[Page text]
1. The Alabama Capitol Building
The current capitol building was built from 1850 to 1851, with Barachias Holt as supervising architect. Holt, originally from Exeter, Maine, was a master mechanic by trade. Following his work on the capitol he created a successful sash, door, and blind factory in Montgomery.

The new building utilized the brick foundations and general layout of Button's previous structure, with modifications by Holt. The modifications included a full three-story building over a basement and a three-story front portico, this time without a pediment. Holt's dome was a departure from the previous work also, this time the wood and cast iron dome was supported on a ring of Corinthian columns and topped with a simple twelve-sided glazed lantern. John P. Figh and James D. Randolph were the principal contractors. Figh had previously completed extensive brickwork on the William Nichols-designed campus for the University of Alabama at Tuscaloosa. Randolph was in charge of the carpentry work, which was at least partially accomplished by subcontractors.[10] Nimrod E. Benson and Judson Wyman were the building supervisors.

[Recorded data]
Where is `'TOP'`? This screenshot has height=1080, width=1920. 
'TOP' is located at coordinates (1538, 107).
...
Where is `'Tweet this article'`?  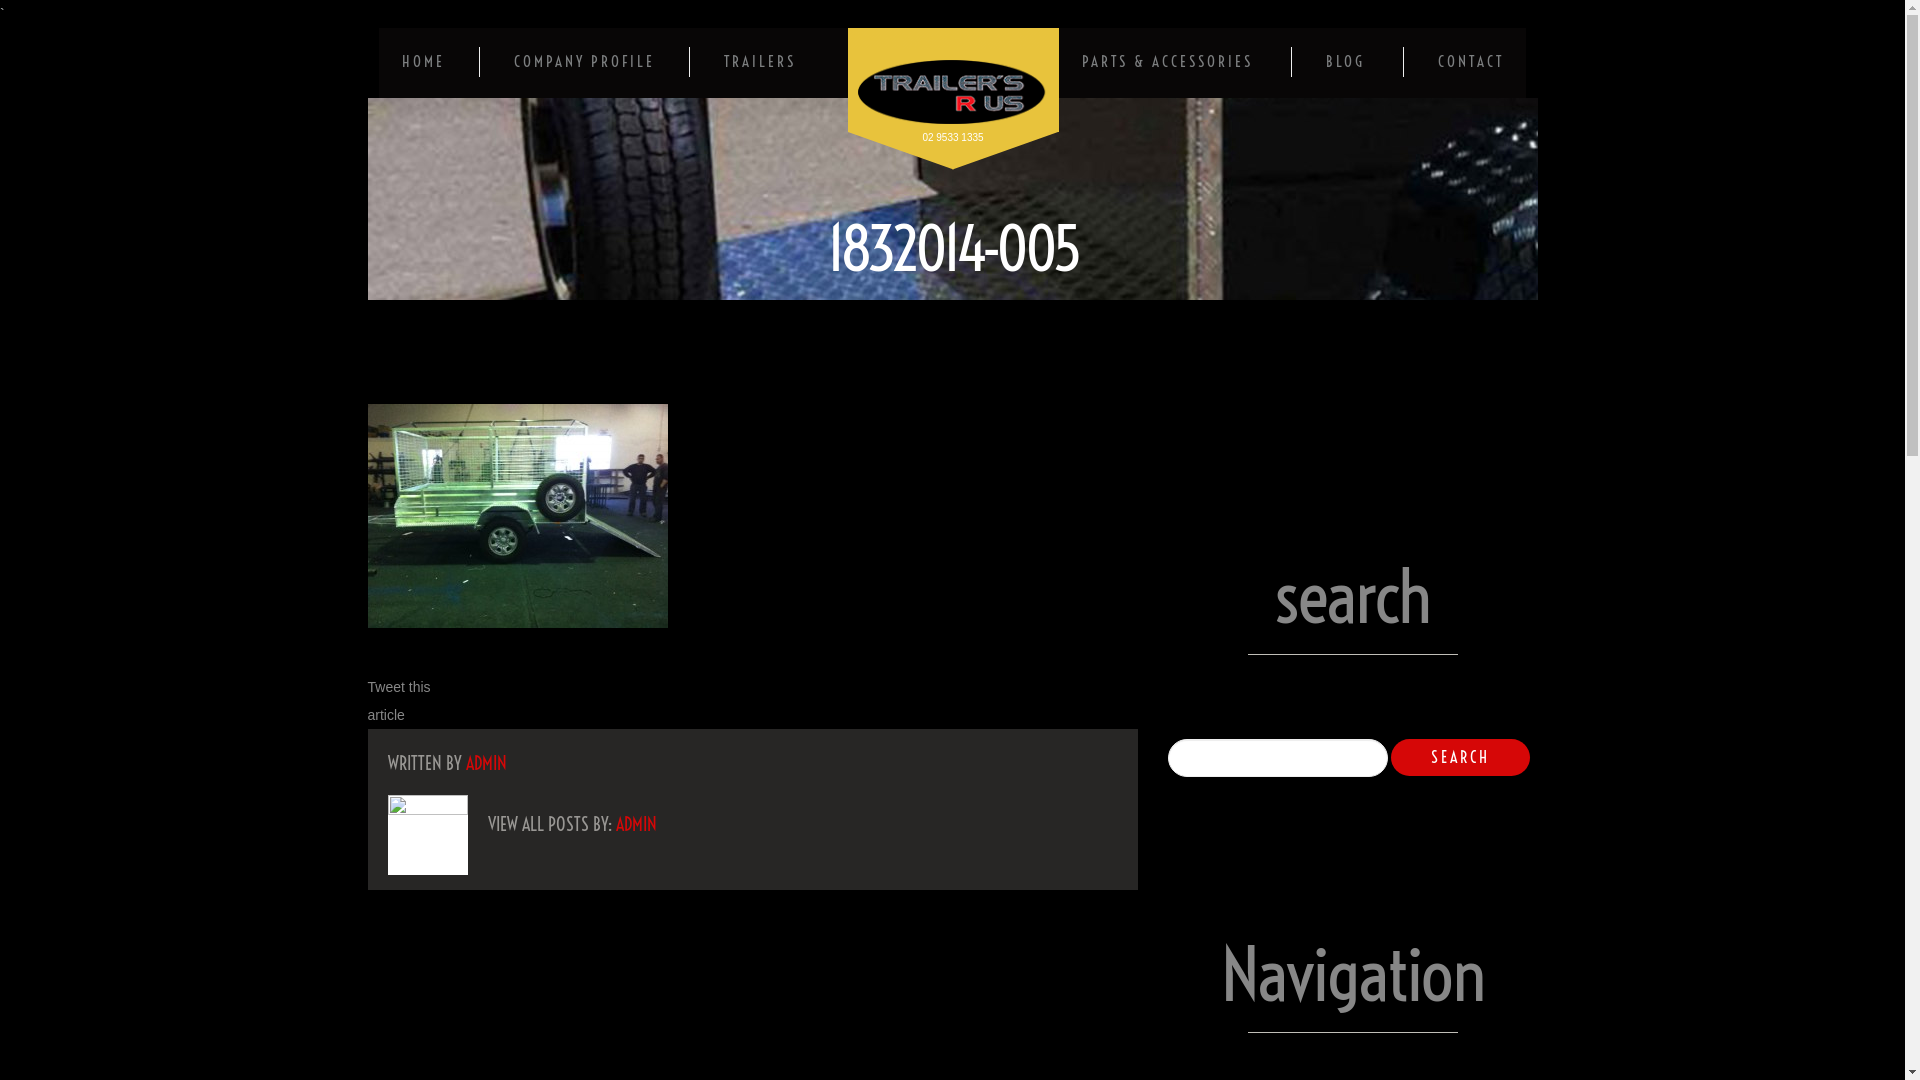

[Requirement 1] List the people that the passage on the Alabama Capitol Building names as principal contractors or building supervisors.
[Requirement 2] In one to three sentences, explain how Holt's dome departed from the previous work, according to the Alabama Capitol Building passage.
[Requirement 3] Please continue the passage on the Alabama Capitol Building after its last sentence.
The records play no part in the work here.

[Written reply 1] John P. Figh, James D. Randolph, Nimrod E. Benson, Judson Wyman

[Written reply 2] Holt's dome was built of wood and cast iron and rested on a ring of Corinthian columns. It was topped with a simple twelve-sided glazed lantern.

[Written reply 3]
The new capitol building was first occupied by the Alabama Legislature on October 1, 1851. The clock over the portico was installed in February 1852. The clock, along with a bell, was purchased by the City of Montgomery and presented to the state in 1852. In proportion to the capitol building, the clock appears as a square white box with black dials and crowned with a gabled roof. The dials are 10 feet (3.0 m) in diameter with 4-foot (1.2 m) minute hands and a 3-foot (0.91 m) hour hands. It has been criticized as architecturally inappropriate on various occasions since its initial installation. With the secession of Alabama and six other Deep South states and subsequent formation of the Confederacy in February 1861, the building served as its first capitol until May 22, 1861.  A commemorative brass marker in the shape of a six-pointed star is set into the marble floor of the front portico at the precise location where Jefferson Davis stood on February 18, 1861, to take his oath of office as the only President of the Confederate States of America.
 
Inauguration of Jefferson Davis as President of the Confederate States of America on the steps of the capitol building on February 18, 1861.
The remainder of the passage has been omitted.